> Required work:
Search the listing below for the line containing "Task: Select the XL size row label". From there through the line containing "Screen dimensions: 534x396", transcribe every line exactly, both ends included.

> Data extracts:
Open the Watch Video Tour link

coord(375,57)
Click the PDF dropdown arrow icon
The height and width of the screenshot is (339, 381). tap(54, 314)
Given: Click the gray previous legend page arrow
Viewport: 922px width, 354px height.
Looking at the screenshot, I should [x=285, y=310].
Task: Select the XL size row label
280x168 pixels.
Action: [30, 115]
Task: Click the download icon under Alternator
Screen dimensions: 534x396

--

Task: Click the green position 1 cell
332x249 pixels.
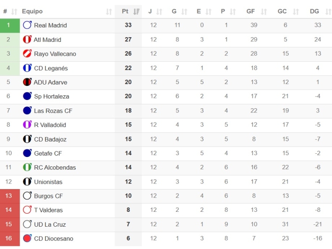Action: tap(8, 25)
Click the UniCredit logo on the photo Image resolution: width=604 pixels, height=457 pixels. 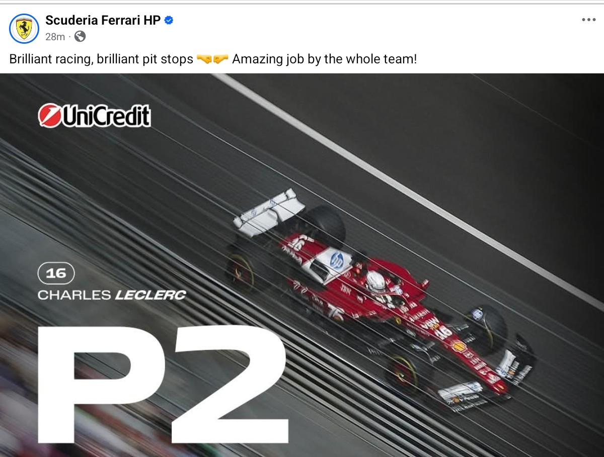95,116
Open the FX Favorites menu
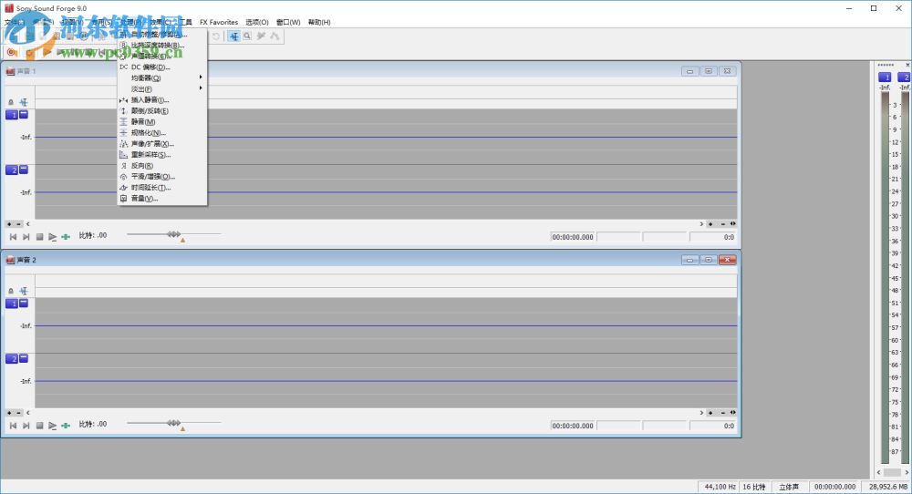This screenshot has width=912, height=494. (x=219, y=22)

> Your response:
Task: Select the XL size row label
280x168 pixels.
Action: [30, 115]
Task: Click the download icon under Alternator
Screen dimensions: 534x396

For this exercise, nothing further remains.